Descrição do exercício: Retome o texto sobre o livro Dieta da poesia, de Afonso Cruz, e prossiga a partir da última frase apresentada.

Documento:
------------------------------------------------------------------------

MINISTÉRIO DA CULTURA E PETROBRAS APRESENTAM

O escritor português Afonso Cruz (Paulo Sousa Coelho/Divulgação)

A FEIRA DO LIVRO 2025, Encontro de Leituras,

Para famintos de palavras

Novo livro de Afonso Cruz, Dieta da poesia nutre e embeleza a vida, mas é também excessivamente didático

01jun2025 • Atualizado em: 04jun2025 | Edição #94

Histórias, há muitas. Há quem tenha feito a dieta dos dinossauros, quem tenha se abstido de leite, ficado a base de carnes e vegetais ou quem tenha comido somente aquilo que caiu de árvore. Há o jejum da lua, o chá emagrecedor, a dieta cetácea e a mediterrânea. Sem contar, é claro, a possibilidade de ficar sem comer, em intervalos cada vez maiores, na prática do jejum intermitente — que, segundo dizem, traz também foco e inteligência àqueles que o praticam. Entretanto, entretanto, talvez nenhuma dieta traga os benefícios acumulados que traz a dieta da poesia, inventada por António de Lousada, o Bazulaque.

------------------------------------------------------------------------

Material fornecido:
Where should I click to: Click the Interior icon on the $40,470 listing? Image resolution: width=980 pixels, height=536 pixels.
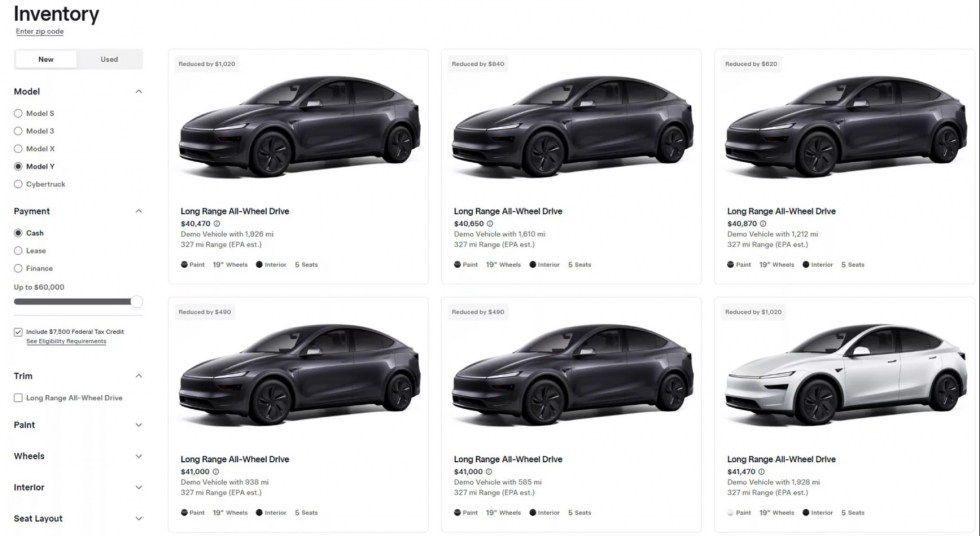pyautogui.click(x=259, y=265)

------------------------------------------------------------------------

Resultado da tarefa:
Doces e poemas

São duas, ou três, as histórias que fazem nascer Dieta da poesia, novo livro do escritor português Afonso Cruz, que estará n’A Feira do Livro 2025. A busca de Maria, a viagem de Piedade, e a história do emagrecimento de Lousada, o Bazulaque, nome dado por seu peso excessivo. Fui ao dicionário e aprendi que bazulaque é um indivíduo muito gordo e baixo, ou que come sôfrega e sujamente. Variação de badulaque, palavra que designa cacarecos, mas também ensopado de vísceras. E, também, homem gordo e doce de coco ralado e mel.

Enfim, Bazulaque era um indivíduo incapaz de resistir. Não só a peixe frito, mas a “tudo aquilo que pode ser ingerido com talheres ou sem talheres, com as mãos ou mesmo sem as mãos, frio, morno, quente, ácido, doce, azedo, salgado, bem confeccionado, mal confeccionado, cozinhado ou cru”. E devido à sua incapacidade, era gordo, gordo a ponto de precisar de três cadeiras para se sentar, e assim ia vivendo a vida.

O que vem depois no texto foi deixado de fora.